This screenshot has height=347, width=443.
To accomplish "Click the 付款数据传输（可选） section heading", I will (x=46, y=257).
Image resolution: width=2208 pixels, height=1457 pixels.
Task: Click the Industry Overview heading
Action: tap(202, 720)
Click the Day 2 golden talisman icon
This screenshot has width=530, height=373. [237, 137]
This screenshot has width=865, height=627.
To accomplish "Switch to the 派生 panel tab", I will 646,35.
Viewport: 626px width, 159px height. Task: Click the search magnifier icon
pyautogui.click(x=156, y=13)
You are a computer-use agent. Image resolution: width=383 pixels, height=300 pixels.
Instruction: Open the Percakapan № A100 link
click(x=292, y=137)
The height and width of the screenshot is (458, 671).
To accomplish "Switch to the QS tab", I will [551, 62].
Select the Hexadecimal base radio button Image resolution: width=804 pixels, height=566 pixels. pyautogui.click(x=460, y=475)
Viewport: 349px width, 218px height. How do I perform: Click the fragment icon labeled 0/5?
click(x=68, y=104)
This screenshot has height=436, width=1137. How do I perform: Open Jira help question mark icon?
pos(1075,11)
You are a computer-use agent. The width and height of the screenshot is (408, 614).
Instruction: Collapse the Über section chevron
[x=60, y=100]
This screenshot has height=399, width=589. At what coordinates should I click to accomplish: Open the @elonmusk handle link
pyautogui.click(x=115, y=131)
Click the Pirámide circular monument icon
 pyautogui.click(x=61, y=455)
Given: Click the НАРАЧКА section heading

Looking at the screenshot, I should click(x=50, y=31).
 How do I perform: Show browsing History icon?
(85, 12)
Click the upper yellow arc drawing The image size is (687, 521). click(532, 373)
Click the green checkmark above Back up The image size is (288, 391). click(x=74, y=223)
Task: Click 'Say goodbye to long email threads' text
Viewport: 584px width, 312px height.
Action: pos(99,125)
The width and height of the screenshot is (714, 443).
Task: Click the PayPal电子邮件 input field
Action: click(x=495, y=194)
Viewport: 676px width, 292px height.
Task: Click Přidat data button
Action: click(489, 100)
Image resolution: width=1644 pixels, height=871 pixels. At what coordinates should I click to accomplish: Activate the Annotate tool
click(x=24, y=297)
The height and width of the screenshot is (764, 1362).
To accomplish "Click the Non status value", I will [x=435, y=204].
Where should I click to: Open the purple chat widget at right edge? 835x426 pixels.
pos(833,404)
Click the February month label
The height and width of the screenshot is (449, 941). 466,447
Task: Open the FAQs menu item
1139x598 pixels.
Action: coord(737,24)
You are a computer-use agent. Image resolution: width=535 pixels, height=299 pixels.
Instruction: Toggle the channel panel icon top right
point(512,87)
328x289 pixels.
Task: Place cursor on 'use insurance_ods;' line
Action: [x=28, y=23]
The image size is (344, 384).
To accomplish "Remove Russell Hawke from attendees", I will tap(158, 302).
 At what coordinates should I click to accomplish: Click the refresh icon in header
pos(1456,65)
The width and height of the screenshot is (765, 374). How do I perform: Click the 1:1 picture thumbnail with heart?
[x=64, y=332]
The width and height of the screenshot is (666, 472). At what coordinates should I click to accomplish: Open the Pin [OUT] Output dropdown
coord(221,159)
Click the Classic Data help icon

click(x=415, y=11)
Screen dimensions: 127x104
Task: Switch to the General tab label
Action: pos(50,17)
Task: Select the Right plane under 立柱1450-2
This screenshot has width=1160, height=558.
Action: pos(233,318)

========================================

> [Task requirements]: Out of the entries above, write out only the lines between the line holding "Instruction: Open the Percakapan № A100 link" and the line holding "Task: Click 'Say", inclusive, each exactly as given.

> [Solution to this task]:
Instruction: Open the Percakapan № A100 link
click(x=292, y=137)
The height and width of the screenshot is (458, 671).
To accomplish "Switch to the QS tab", I will [551, 62].
Select the Hexadecimal base radio button Image resolution: width=804 pixels, height=566 pixels. pyautogui.click(x=460, y=475)
Viewport: 349px width, 218px height. How do I perform: Click the fragment icon labeled 0/5?
click(x=68, y=104)
This screenshot has height=436, width=1137. How do I perform: Open Jira help question mark icon?
pos(1075,11)
You are a computer-use agent. The width and height of the screenshot is (408, 614).
Instruction: Collapse the Über section chevron
[x=60, y=100]
This screenshot has height=399, width=589. At what coordinates should I click to accomplish: Open the @elonmusk handle link
pyautogui.click(x=115, y=131)
Click the Pirámide circular monument icon
 pyautogui.click(x=61, y=455)
Given: Click the НАРАЧКА section heading

Looking at the screenshot, I should click(x=50, y=31).
 How do I perform: Show browsing History icon?
(85, 12)
Click the upper yellow arc drawing The image size is (687, 521). click(532, 373)
Click the green checkmark above Back up The image size is (288, 391). click(x=74, y=223)
Task: Click 'Say goodbye to long email threads' text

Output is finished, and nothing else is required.